■ WHAT THE TASK ASKS:
Within the entries below, find the portion that opens with the line containing "Contact Us (346, 1652)" and closes with the line containing "Infos pratiques (85, 874)". Retype that portion exactly and only.

(Stored items from a collection)
------------------------------------------------
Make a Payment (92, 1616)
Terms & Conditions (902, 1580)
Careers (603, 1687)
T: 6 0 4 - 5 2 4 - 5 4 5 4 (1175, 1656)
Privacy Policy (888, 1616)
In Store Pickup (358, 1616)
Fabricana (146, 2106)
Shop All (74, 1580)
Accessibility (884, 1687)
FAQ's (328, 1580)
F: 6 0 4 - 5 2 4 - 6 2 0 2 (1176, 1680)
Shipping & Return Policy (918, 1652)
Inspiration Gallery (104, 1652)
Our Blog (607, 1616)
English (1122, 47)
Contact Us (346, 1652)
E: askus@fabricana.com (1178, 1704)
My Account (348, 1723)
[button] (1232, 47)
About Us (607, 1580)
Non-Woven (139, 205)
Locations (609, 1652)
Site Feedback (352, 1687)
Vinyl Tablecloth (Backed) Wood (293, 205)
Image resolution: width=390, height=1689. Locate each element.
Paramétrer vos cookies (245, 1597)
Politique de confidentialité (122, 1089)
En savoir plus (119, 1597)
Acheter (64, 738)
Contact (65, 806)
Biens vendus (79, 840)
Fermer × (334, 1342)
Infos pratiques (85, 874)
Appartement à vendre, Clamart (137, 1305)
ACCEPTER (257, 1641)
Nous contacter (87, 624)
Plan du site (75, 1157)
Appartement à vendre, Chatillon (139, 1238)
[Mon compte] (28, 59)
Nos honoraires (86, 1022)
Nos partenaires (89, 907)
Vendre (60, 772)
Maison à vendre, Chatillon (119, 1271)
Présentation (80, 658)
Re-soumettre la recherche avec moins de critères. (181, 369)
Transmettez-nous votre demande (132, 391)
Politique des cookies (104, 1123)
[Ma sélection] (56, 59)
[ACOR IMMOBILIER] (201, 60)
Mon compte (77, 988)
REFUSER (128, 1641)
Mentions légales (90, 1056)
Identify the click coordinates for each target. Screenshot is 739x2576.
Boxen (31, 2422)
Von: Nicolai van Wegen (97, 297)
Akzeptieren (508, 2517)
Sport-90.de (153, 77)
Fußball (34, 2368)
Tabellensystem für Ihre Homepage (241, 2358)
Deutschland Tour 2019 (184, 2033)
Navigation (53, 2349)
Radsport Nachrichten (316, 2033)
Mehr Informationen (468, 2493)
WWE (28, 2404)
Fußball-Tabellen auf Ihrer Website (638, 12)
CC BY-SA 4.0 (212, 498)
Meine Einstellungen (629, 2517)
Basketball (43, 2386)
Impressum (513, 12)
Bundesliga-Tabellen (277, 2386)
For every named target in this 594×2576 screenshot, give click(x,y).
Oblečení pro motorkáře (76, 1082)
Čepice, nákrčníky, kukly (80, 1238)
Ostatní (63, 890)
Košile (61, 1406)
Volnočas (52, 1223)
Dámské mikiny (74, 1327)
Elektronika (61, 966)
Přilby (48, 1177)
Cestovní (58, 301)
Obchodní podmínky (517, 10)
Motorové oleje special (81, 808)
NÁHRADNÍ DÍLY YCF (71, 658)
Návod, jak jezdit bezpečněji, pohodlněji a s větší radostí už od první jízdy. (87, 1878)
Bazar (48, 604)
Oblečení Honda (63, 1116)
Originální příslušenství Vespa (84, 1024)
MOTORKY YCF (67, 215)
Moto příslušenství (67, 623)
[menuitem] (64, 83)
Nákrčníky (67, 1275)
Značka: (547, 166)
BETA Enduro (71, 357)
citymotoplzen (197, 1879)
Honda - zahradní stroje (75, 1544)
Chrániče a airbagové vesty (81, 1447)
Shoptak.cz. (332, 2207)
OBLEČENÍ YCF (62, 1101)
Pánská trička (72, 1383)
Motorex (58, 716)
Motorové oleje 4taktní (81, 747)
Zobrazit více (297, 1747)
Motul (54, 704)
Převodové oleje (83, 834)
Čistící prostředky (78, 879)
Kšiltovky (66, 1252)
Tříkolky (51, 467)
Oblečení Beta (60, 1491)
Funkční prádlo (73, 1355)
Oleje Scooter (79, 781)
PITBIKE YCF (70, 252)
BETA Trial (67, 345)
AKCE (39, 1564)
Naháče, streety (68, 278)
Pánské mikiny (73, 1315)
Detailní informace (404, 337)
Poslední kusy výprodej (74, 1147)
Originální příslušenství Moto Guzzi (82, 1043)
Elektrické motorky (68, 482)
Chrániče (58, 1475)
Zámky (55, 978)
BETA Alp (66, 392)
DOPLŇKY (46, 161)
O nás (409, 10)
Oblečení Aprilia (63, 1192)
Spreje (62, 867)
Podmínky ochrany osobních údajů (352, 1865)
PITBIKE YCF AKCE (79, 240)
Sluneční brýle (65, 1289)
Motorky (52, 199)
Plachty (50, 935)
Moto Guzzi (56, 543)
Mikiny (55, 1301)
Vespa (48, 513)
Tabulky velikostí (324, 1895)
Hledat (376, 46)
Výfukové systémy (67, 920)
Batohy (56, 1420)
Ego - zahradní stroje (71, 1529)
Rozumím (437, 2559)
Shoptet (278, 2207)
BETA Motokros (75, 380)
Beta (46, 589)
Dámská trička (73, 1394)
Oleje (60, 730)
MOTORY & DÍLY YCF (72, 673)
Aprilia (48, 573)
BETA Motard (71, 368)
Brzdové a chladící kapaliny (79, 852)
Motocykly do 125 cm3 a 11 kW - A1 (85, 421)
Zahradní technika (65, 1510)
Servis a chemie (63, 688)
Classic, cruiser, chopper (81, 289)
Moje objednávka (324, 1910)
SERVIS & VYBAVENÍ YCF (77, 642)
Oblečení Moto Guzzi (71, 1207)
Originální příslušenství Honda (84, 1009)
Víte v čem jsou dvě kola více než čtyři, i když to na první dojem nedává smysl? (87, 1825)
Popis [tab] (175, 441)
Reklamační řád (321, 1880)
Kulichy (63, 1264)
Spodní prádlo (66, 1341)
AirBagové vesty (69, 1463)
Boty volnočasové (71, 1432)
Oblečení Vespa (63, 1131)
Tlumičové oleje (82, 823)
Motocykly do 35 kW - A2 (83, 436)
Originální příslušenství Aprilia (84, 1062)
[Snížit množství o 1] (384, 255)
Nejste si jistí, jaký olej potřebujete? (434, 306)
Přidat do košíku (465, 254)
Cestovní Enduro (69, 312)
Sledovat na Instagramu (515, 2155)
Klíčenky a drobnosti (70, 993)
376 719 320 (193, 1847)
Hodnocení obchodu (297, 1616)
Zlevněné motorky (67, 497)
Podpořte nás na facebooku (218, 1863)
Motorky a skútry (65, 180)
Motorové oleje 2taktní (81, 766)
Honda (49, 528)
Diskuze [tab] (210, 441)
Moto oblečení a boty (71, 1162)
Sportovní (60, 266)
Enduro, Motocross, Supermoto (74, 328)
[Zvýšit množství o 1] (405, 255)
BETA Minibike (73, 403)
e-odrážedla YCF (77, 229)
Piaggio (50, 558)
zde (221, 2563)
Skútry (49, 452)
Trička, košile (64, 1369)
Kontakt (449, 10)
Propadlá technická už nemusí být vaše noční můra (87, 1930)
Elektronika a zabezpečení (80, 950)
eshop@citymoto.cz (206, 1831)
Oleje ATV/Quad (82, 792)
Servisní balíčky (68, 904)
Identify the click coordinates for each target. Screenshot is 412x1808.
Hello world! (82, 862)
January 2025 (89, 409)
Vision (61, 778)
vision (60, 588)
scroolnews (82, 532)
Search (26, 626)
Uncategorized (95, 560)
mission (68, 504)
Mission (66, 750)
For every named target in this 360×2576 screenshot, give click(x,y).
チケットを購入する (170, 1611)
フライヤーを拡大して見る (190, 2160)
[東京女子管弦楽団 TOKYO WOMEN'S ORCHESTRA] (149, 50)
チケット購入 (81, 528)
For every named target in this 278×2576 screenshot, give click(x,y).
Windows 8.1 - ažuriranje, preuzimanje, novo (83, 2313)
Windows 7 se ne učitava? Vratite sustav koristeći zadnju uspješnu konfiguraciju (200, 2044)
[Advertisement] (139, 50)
------------------------------------------------
■ RESULT OF THIS TASK:
Contact Us (346, 1652)
E: askus@fabricana.com (1178, 1704)
My Account (348, 1723)
[button] (1232, 47)
About Us (607, 1580)
Non-Woven (139, 205)
Locations (609, 1652)
Site Feedback (352, 1687)
Vinyl Tablecloth (Backed) Wood (293, 205)
Image resolution: width=390, height=1689. Locate each element.
Paramétrer vos cookies (245, 1597)
Politique de confidentialité (122, 1089)
En savoir plus (119, 1597)
Acheter (64, 738)
Contact (65, 806)
Biens vendus (79, 840)
Fermer × (334, 1342)
Infos pratiques (85, 874)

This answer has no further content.